Promising Investigational Approaches

  • Dedicated Phase I Clinical Trials Unit: NewYork-Presbyterian/Columbia has a special clinical research program focused on Phase I clinical trials — the first phase of testing a new drug in people. Patients enrolled in these studies receive their treatment in a dedicated unit, staffed by specialists with the experience and skills required to care for these patients and conduct these studies. Patients in our Phase I studies also undergo genetic analysis of their tumors, providing information that helps us determine the best therapies for them.

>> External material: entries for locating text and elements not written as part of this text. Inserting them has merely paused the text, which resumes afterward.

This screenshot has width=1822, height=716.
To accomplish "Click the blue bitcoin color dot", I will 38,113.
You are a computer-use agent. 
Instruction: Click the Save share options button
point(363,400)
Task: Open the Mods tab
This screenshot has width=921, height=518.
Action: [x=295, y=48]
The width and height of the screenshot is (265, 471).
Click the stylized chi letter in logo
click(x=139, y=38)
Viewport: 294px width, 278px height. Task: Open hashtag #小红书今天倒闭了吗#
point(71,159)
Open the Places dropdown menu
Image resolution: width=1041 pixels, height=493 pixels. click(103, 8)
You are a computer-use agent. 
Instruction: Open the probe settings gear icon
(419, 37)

  • CAR T-Cell Therapy for Leukemia: Our Weill Cornell Medicine investigators at NewYork-Presbyterian/Weill Cornell are exploring the use of donated T cells that have been treated in the laboratory to recognize and kill acute myelogenous leukemia (AML) cells. T cells from a healthy donor are genetically modified to express a protein called a "chimeric antigen receptor" (CAR) and would then be given to a patient with AML, where they would attach to and kill the leukemia cells. This immunotherapy is in the earliest stages of assessment and will eventually be available to patients.

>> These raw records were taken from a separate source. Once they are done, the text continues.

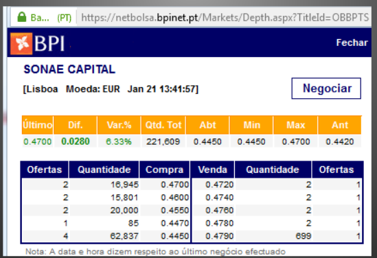Click the Negociar button
Image resolution: width=377 pixels, height=258 pixels.
[x=326, y=88]
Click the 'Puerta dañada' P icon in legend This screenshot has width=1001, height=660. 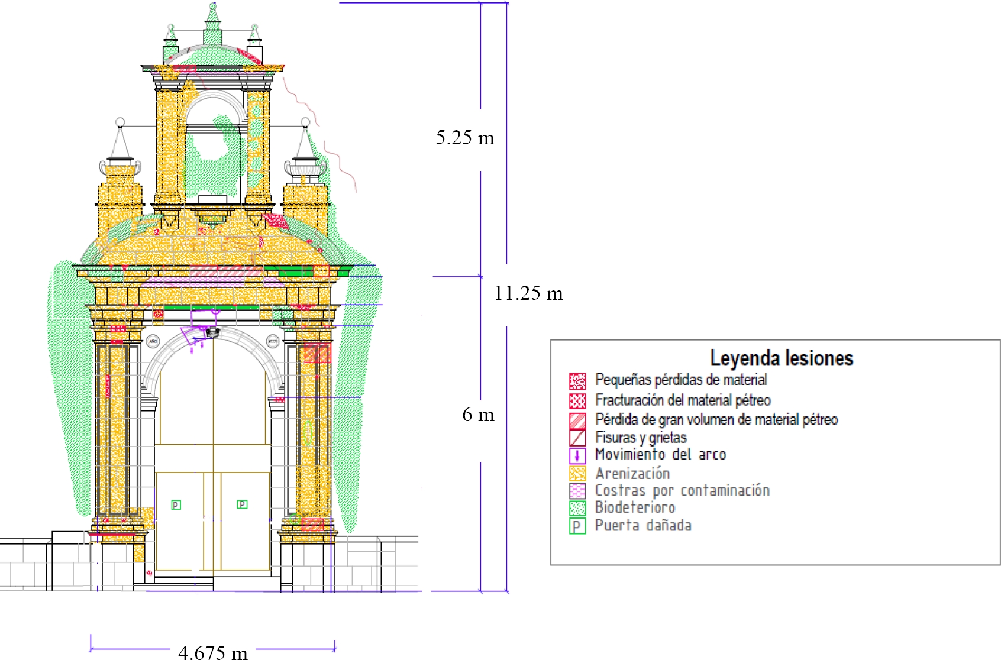[x=577, y=526]
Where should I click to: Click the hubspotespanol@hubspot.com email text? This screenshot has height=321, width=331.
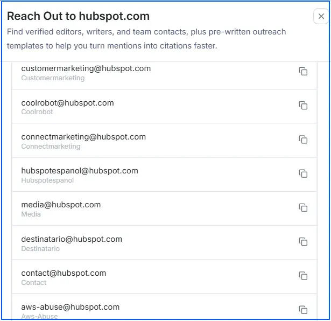80,171
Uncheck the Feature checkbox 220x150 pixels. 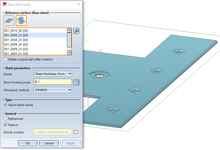(x=5, y=125)
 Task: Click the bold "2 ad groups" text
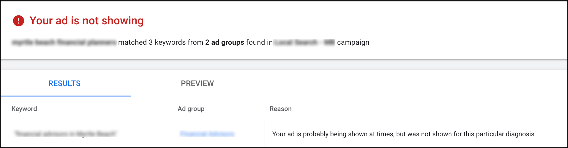[x=225, y=42]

  • Who Benefits from Immunotherapy: While new immunotherapy drugs are available for people with different types of cancer, not all patients respond well to these treatments. Our scientists are working to find out why by closely examining tumor genetics in responders and non-responders to cancer immunotherapies using "next-generation sequencing" tools such as the Columbia Combined Cancer Panel, which assesses alterations in more than 460 genes related to cancer.  
  • Lung Cancer Immunotherapy: Weill Cornell Medicine scientists at NewYork-Presbyterian/Weill Cornell have found that lung cancer attracts circulating immune cells, reprogramming them to support its growth and spread. Understanding how this happens will allow doctors to design treatments that either prevent or reverse these events. NewYork-Presbyterian/Columbia has the strongest lung cancer immunotherapy program in the nation, offering more clinical trials in this area than any other center.

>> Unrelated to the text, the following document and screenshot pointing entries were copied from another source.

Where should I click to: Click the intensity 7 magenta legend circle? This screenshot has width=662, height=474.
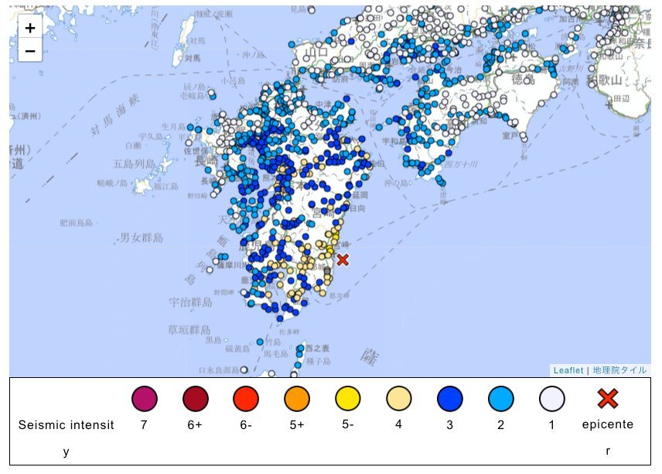pos(144,399)
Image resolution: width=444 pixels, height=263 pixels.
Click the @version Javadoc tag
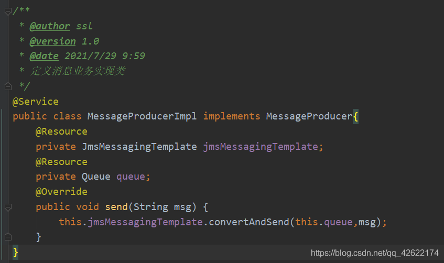(x=52, y=41)
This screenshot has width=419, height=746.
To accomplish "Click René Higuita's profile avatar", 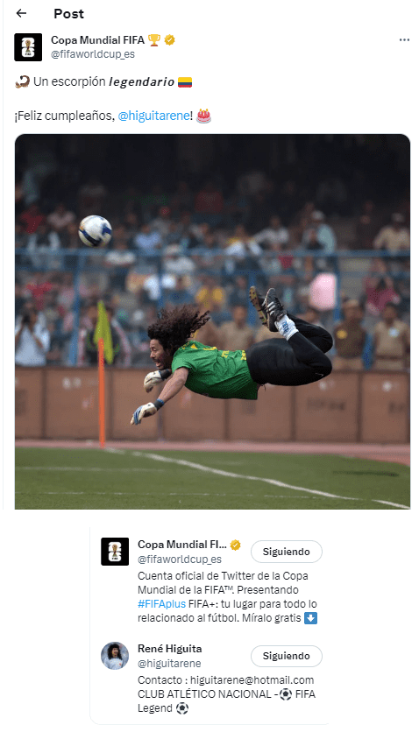I will point(115,656).
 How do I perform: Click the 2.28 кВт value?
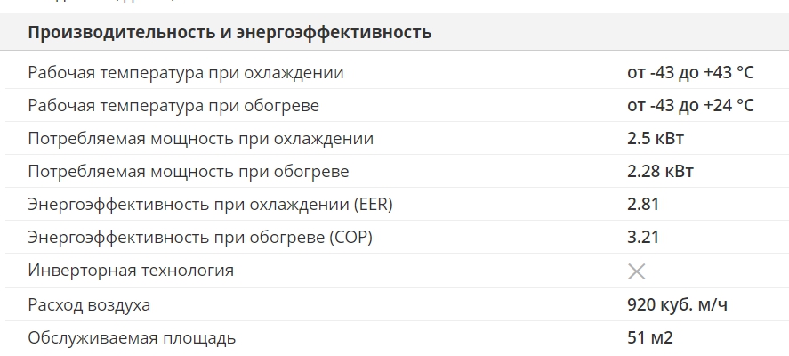coord(660,172)
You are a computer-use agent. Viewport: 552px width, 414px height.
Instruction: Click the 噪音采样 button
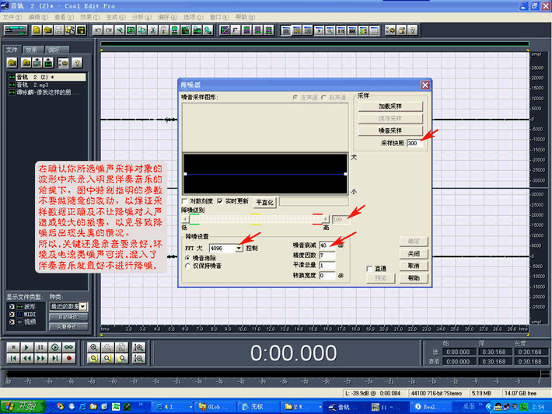click(x=390, y=130)
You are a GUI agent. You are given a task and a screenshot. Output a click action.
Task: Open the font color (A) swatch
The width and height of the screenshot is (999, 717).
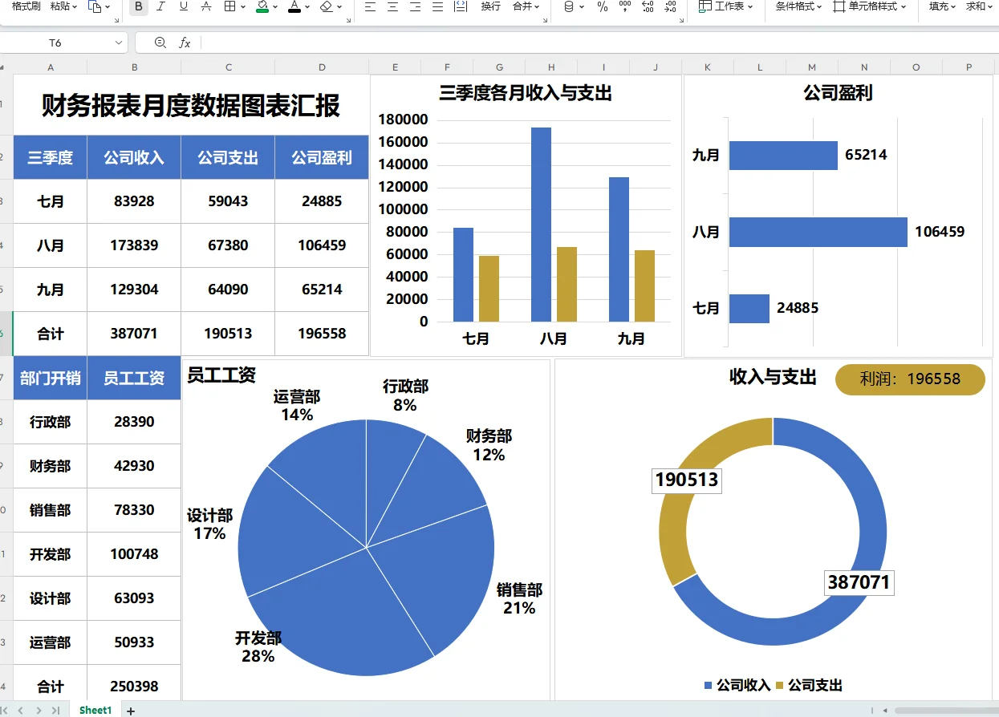pos(296,8)
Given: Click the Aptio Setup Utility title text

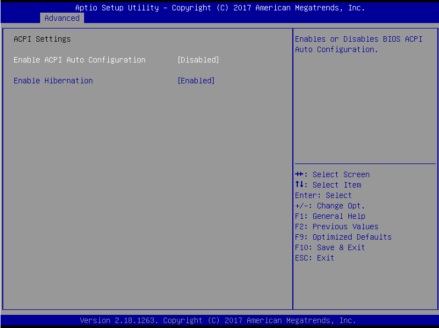Looking at the screenshot, I should [x=220, y=8].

  • Prostate Cancer Immunotherapy: Weill Cornell Medicine researchers at NewYork-Presbyterian/Weill Cornell developed a monoclonal antibody that targets prostate-specific membrane antigen (PSMA), a protein expressed by nearly all prostate cancers.  An internationally recognized clinical trials program using this antibody has demonstrated significant antitumor activity in men with prostate cancer.
  • Radiation and Immunotherapy: Our Weill Cornell Medicine radiation oncology team at NewYork-Presbyterian/Weill Cornell includes world leaders in the study of an interesting phenomenon called the "abscopal effect," where a tumor treated with radiation therapy releases proteins called antigens as tumor cells are dying. These antigens can provoke an immune response against the cancer cells, which could be further intensified by adding immunotherapy drugs to the patient's treatment.
  • Cancer Vaccines: NewYork-Presbyterian/Columbia's specialists are evaluating different types of "vaccines" to stimulate an immune response against gliomas and other cancers. Cancer vaccines are customized based on each patient's tumor and are designed to reduce the risk of cancer recurrence.